Hi can someone please tell me what is the correct dress for a groom is, when they enter the show ring in a M & M class to help the competitor strip off the ponies?  Ty


----------



## MissSBird (23 May 2011)

At local level whatever your groom happens to be wearing is fine, just stick a hat on their head.

At lower county level the same applies.

At major shows dress a bit smarter.

At championship shows the groom should dress formally, as if doing an in-hand class. 

Regardless of level, the groom should always wear a hat.


----------



## Rowreach (23 May 2011)

Depends on the level, but whatever level your groom shouldn't be scruffy   Riding hat, neat hair, sensible footwear (short boots usually) are essential.  Shirt and tie, hacking jacket, light coloured tidy trousers, and equipment in something that is neat and tidy as well - mine is in a small dark coloured toolbox.  A well turned out groom adds to the whole picture of well turned out horse and rider


----------



## much-jittering (23 May 2011)

Tidy, but it's not the end of the world.

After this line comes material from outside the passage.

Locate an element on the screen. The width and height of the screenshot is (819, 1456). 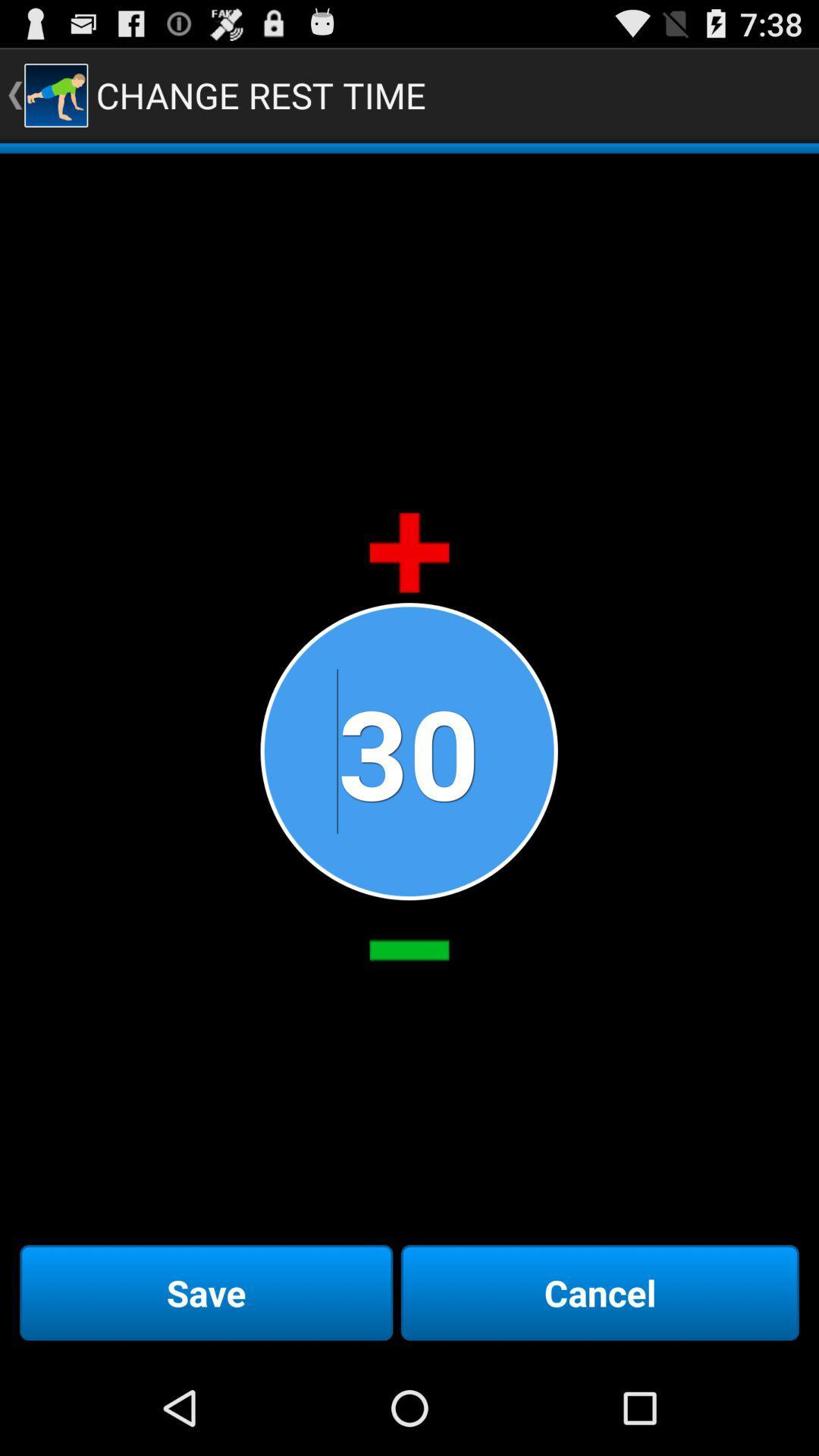
the add icon is located at coordinates (410, 591).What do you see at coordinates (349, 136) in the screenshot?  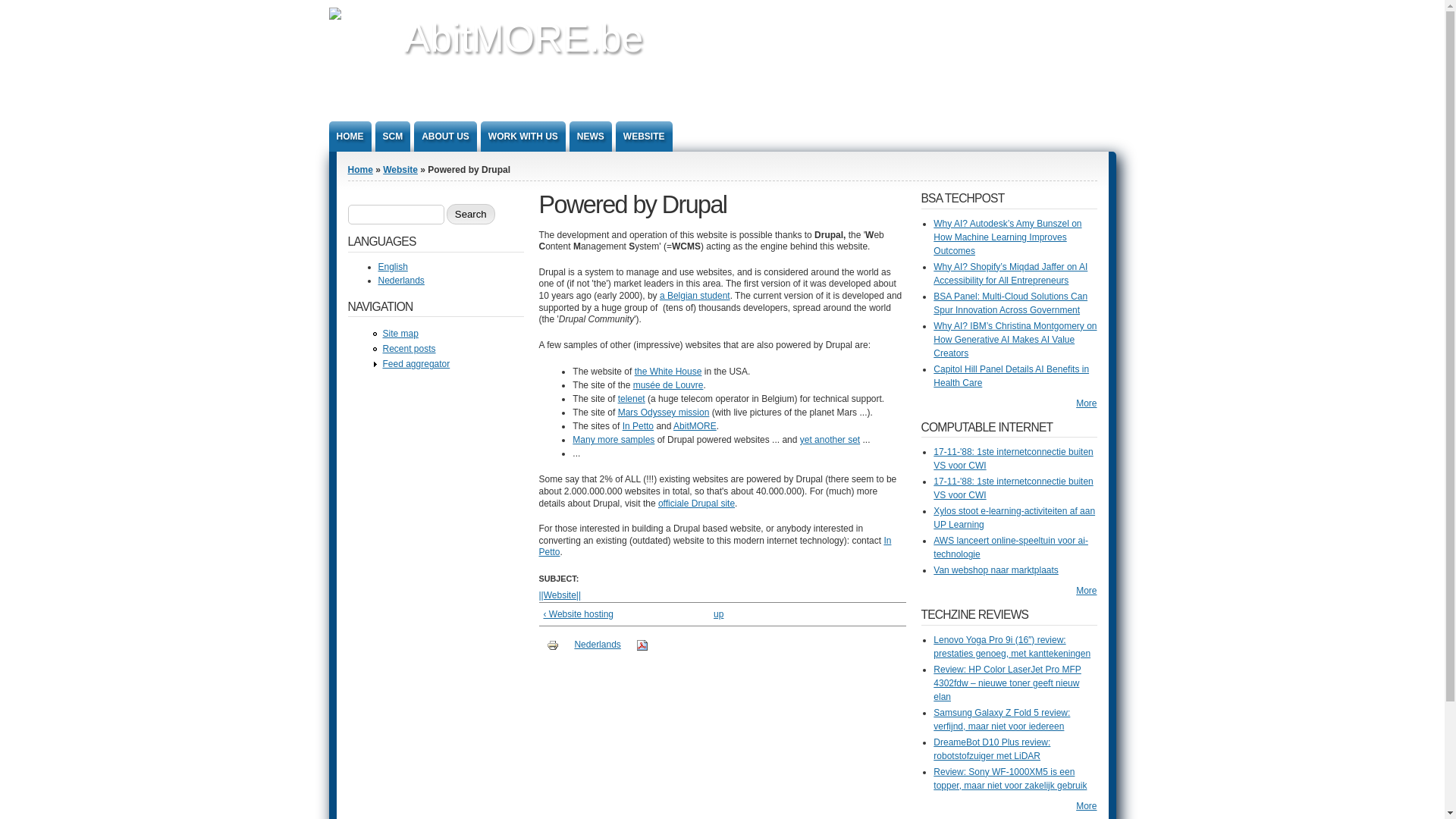 I see `'HOME'` at bounding box center [349, 136].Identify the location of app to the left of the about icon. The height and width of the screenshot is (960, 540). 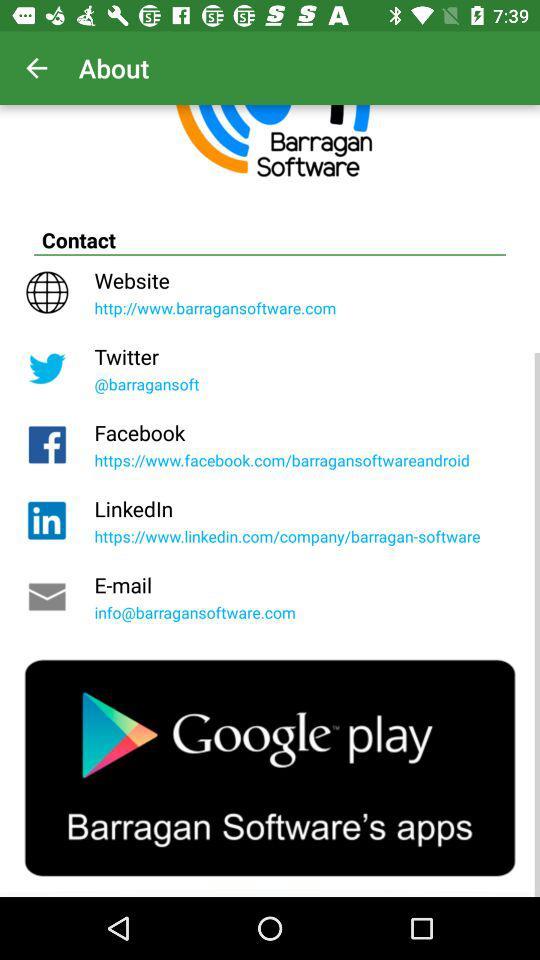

Even at county, if it's hurling it down with rain and the class has taken 20 minutes to do it's initial go round, the majority of grooms will look like drowned rats in as many coats as they could find in the lorry 

Yes it's nice to turn out v smartly, i.e. as for in hand if possible - but when you're ACTUALLY the groom, not just the ring groom, you can't wear your clobber to prep the horses or it'd be filthy before you start, so then you need to find time to change if any is available - and believe me if you've got more than one rider in a class, or indeed sometimes in different rings at the same time, you probably haven't got time to ponce yourself up too much. Picking the hay out of one's hair is a good start 

At a big big shows as the others said, you make the time to turn the groom out well too. But seriously, even county it's not the end of the world. Royal International, dig the hacking jacket out 

Ultimately though it's the horse getting judged and the judge isn't going to notice the groom unless they're getting in the way - i.e. the ones that hover not quite sure whether to go into the ring or not, or who get in the way of somebody's show, or faff around with their charge so it isn't actually ready  Get it, get out is my motto - there's always something else to go and get done and the less time I spend in the middle of the ring like a lemon the better


----------



## MaisieMooandCometToo (23 May 2011)

I would say dress as if you were showing inhand although I doubt the groom attire is marked too heavily at lower levels it's always better to look the part!


----------



## much-jittering (23 May 2011)

Quick afterthought - do check the rules, certainly if it's a bigger show, as I know at some of the ones we go to there's rules about logos/advertising, so you can't go into the ring as a groom with the name of your yard emblazoned accross your back. Outside of the ring you can walk round wearing an advertising sandwich board if you so wish - but inside even an embroidered logo for your business on one side of the chest is a no no. I don't know if that's a common thing all over for county, or just comes up at ones we go to, or is only relevent to 'professional' producers/studs etc.


----------



## nagseastsussex (23 May 2011)

Many thanks everyone, I did not want to let my daughter down as its her first attempt at showing and she is very concerned that everything is "just so".


----------



## xloopylozzax (23 May 2011)

no scruffy jeans, no shorts or bright coloured jods is the main. It does matter, it is noticed and overall makes the right impression. A clean blouson/gillet is easy to throw on if its raining. A 'bush' hat is fine, or flat cap, riding hat is not neccesary. You dont tend to have a groom at local level...


----------